The graph of the day comes from a paper called "What Happens When We Randomly Assign Children to Families?" by Bruce Sacerdote (.pdf), which exploits data on adoptees that were, as the title suggests, randomly assigned to families once these families were accepted, with the exception that "families with all boys or all girls are allowed to request a child of the opposite gender" (p. 7). (This is important because a popular criticism is that the nonrandom assignment of children to families might distort the results of such studies and thus lower our confidence in the results.) Via Alex Tabarrok, here's one of the paper's graphs:
To the extent that this generalizes, it leaves pointless all sociological theorizing about the social transmission of income.
The paper does find some parent-to-child social transmission for educational attainment and whether or not a person drinks, but none for height (no surprise there) or obesity and BMI (calling into question popular views on how parents influence their children's body weight later in life by shaping eating habits). The results for smoking are inconclusive.

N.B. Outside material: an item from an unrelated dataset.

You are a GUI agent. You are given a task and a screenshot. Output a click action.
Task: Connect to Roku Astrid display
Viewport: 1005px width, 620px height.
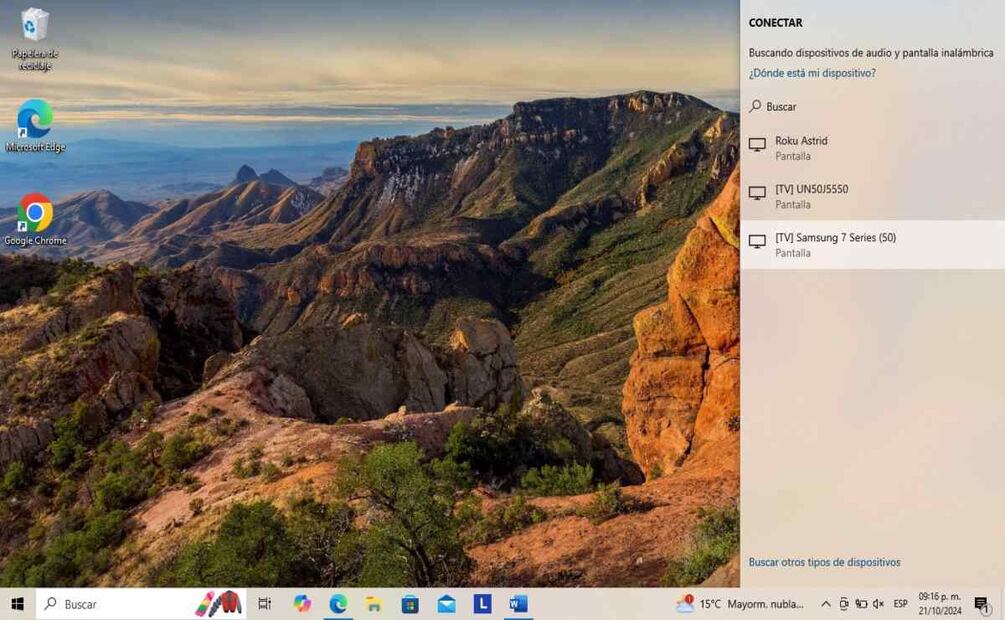(801, 148)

The Marginal Revolution post which is the pointer for this illustrates the general rule that the quality of comments declines once you tackle a nature-nurture topic. With that in mind, if you wish to comment, consider whether you should have a look at the paper first.
Added: At MR, commenter Bill writes: "Parents income at the time of adoption? Hmmm. A number of college educated couples will have low income at the time of adoption and higher income during the child's gradeschool and highschool development. I wish the axis were average adult income over the child's school years." That's a fair point.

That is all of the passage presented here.